» TASK PROMPT
Each of the records below must be reproduced exactly.

» SOURCE MATERIAL
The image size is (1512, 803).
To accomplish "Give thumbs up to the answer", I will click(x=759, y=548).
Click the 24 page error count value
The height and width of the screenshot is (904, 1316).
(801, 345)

» RESPONSE TO THE TASK
The image size is (1512, 803).
To accomplish "Give thumbs up to the answer", I will click(x=759, y=548).
Click the 24 page error count value
The height and width of the screenshot is (904, 1316).
(801, 345)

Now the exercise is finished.